Adventist Bolingbrook Hospital (doing business as UChicago Medicine AdventHealth Bolingbrook) is a non-profit hospital campus in Bolingbrook, Illinois, United States that is part of a joint venture between AdventHealth and UChicago Medicine. The hospital is a primary stroke center and also a designated Level II trauma center by the Illinois Department of Public Health. When it opened in 2008, the hospital became the newest built in the state in twenty-five years.

==History==
===1977-2008===
In 1977, Hinsdale Hospital applied for a certificate of need with the Illinois government to have a hospital built in Bolingbrook, Illinois. In February 1988, the certificate of need was approved for the hospital. In late July 1989, Hinsdale Hospital changed its mind about having a hospital built there, due to so many hospitals closing in the state.

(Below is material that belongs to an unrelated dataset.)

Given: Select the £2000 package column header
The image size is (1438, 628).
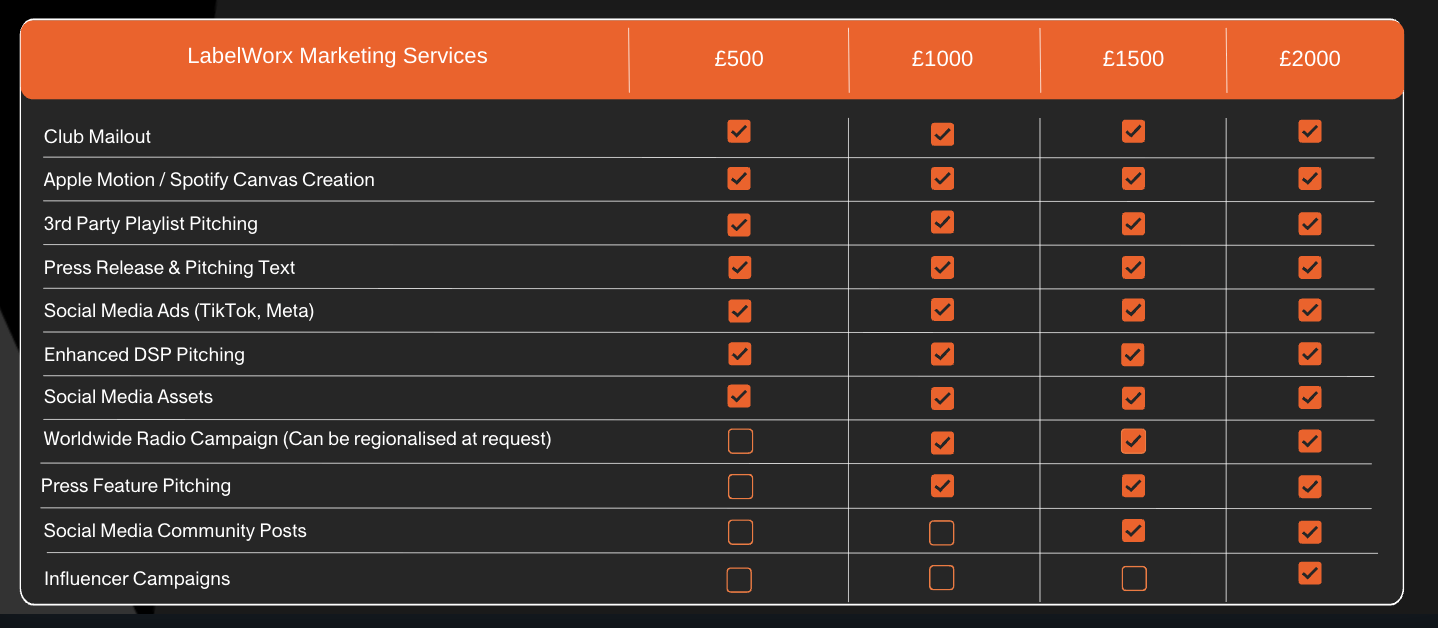Looking at the screenshot, I should point(1309,59).
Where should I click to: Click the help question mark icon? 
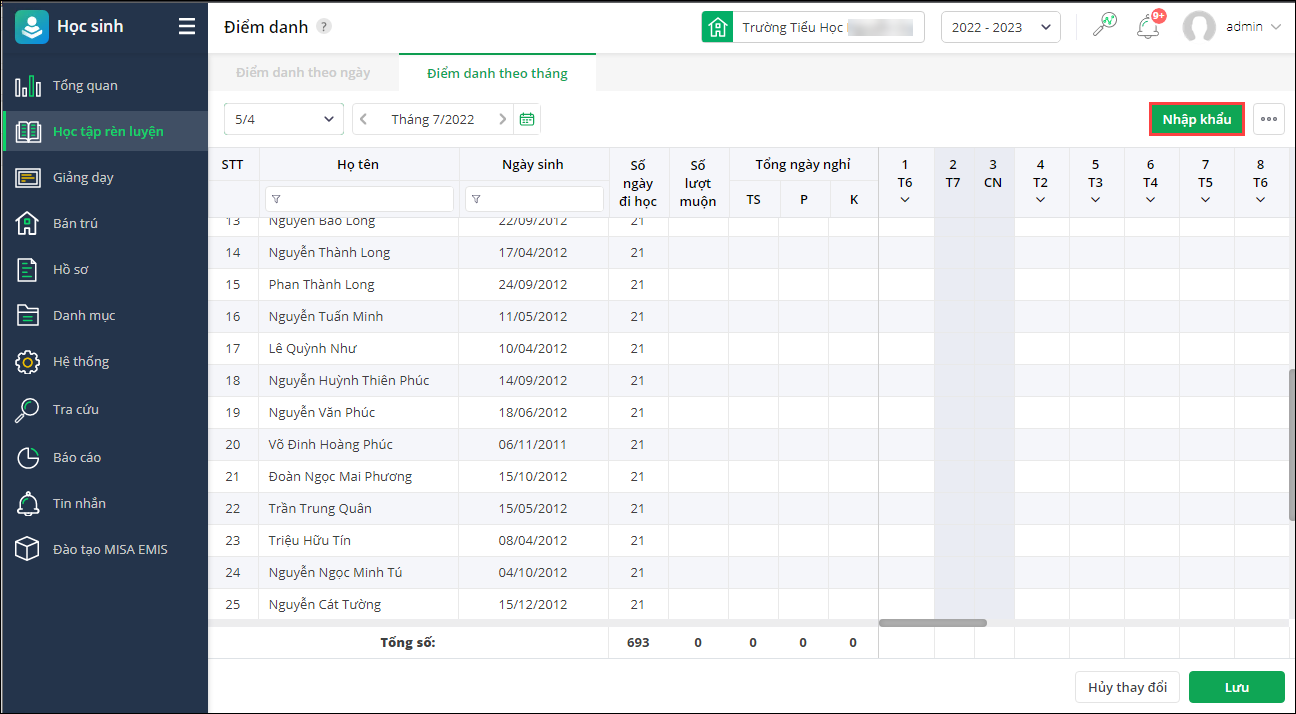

In early November 2001, Adventist Health System announced that it wanted a hospital built with 130 beds built attached its Bolingbrook Medical Center.
In late April 2004, Adventist Health System applied with the Illinois Health Facilities Planning Board to have a $152 million, 138-bed hospital built in Bolingbrook, Illinois. Their request to have the hospital built was denied. In early November 2004, the Illinois Health Facilities Planning Board approved the certificate of need from Adventist Health System to have a hospital built in Bolingbrook, Illinois. It would be built west of the Interstate 55/Illinois Route 53 Interchange.

In late November 2006, a three-story, 74298 sqfoot medical office building was approved by trustees to be built north of the hospital and to be connected to Adventist Bolingbrook Hospital by a heated skyway.
On January 14, 2008, Adventist Bolingbrook Hospital opened to patients. The 300000 sqfoot hospital, became the newest in Illinois in twenty-five years after three years of construction.

===2013-present===
In late January 2013, Adventist Bolingbrook Hospital requested that it be reimbursed $7.1 million, after paying property taxes to Will County from 2008 to 2011, while waiting for its tax exemption status.
In early December, the chapel at Adventist Bolingbrook Hospital was named after Ron Hawkins, who served two terms on the hospitals foundation board.

On June 17, 2014, Adventist Midwest Health from Hinsdale, Illinois, a subsidiary of Adventist Health System; and Alexian Brothers Health System from Arlington Heights, Illinois a subsidiary of Ascension Health, signed a letter to create a joint venture company. The nine-hospital company would be the third largest in Illinois. On February 1, 2015, the joint venture AMITA Health was created by Adventist Midwest Health and Alexian Health System.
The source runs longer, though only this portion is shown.